Pour
articuler ses pans d’espace, Michel Alexis pense en volume et procède par
strates. La surface de sa toile est d’abord encollée de papier de riz. Il trace
des lignes en relief lorsque la colle est encore humide, et laisse délibérément
apparaitre les froissements et déchirures qui en résultent. Lorsque la colle
est sèche, il noircit entièrement la toile avec un lavis sombre, puis essuie le
tout énergiquement. Apparaissent alors
les accidents de surface. Chaque mutation laisse une trace. Bien après, des
formes, des motifs riches en huile viendront
se poser sur ce relief sec et tourmenté.
Le
travail de Michel Alexis est, initialement, une tentative de donner forme au
chaos de l'inconscient. Il joue sur les limites, sur les hors-champs, sur les
coupures. Qu’un revêtement en couvre un autre, qu’un plan passe devant un
second, la coupe et le déplacement sont partout. Dans son geste de mise en
abyme de la structure, sa main tient la hache.
L’artiste
scinde des espaces distincts pour donner un rythme à la surface. Ce syncrétisme
visuel joue des contrastes entre solidité et fragilité, entre la rigueur de
l’ornement et l’aléatoire du trait. Le jeu de ces forces s’applique à
contourner les contraintes pour révéler.
“Il
y a cette idée de mêler la violence du trait avec le décor bourgeois des
arabesques.
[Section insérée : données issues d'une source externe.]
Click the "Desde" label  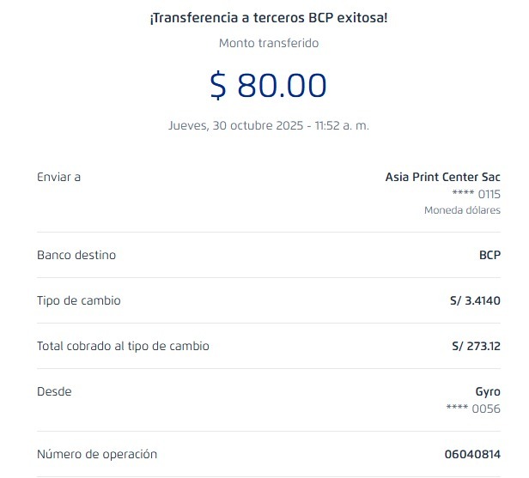pos(54,391)
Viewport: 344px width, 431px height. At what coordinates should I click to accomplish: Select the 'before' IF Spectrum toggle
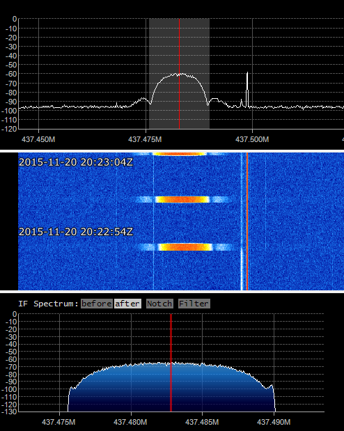tap(97, 304)
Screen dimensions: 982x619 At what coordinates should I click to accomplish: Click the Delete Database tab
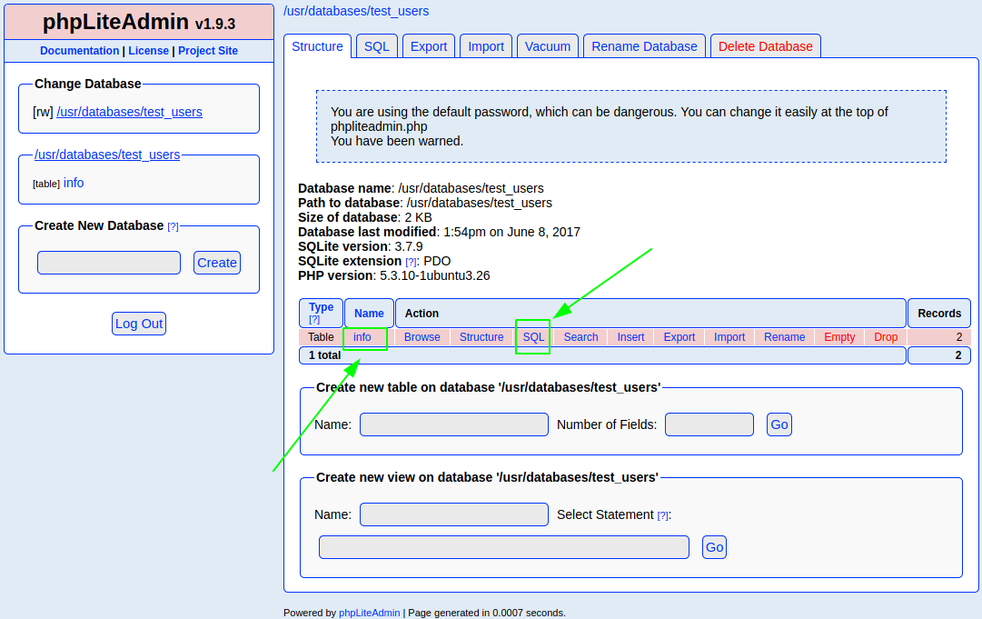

J'ai besoin de ce contraste, lié à l'enfance, pour faire surgir des
formes incertaines, parfois érotiques.”
Epigram 20, 122 x 122 cm, tech.mixte sur toile, 2015 |
Ce
rapport de résistance et d’altération renoue avec le primat de l’expérience sur
l’œuvre.
Michel
Alexis semble pénétré par la géométrie, par sa dimension formelle, pourtant
l’équilibre se voit chahuté par un assemblage des contraires.
“La
construction géométrique ne m'intéresse pas vraiment en soi, j'ai malgré tout le désir de terminer sur un
équilibre fragile, qui garde la trace du mouvement, une sorte d'apaisement
après le remous des lames de fond. ”
Pour
se réconcilier avec ses mystères enfouis, l’artiste fait prendre au réel une
autre forme, qui n'est pas tout à fait la même et la rend étrangère dans son
nouvel état. Chaque tableau se transforme au fur et à mesure qu’on le regarde
en une scène où se noue et se dénoue le début d’une narration sans qu’elle ne
prenne véritablement forme. Par le jeu des aplats, des lignes et des fragments
de figures, la logique narrative reste en suspens. L’artiste revendique ainsi
la force imageante. Son exercice est même proche de la paréidolie, une sorte
d’illusion d’optique avec cette tendance naturelle qu’a le cerveau humain à
percevoir un élément clair et identifiable, souvent une forme humaine. Un
visage, les courbes d’un corps, un sexe… Le regardeur structure et transforme
sa propre perception. Ce mouvement de métamorphose théâtralise son art et
fonctionne comme une quête symbolique.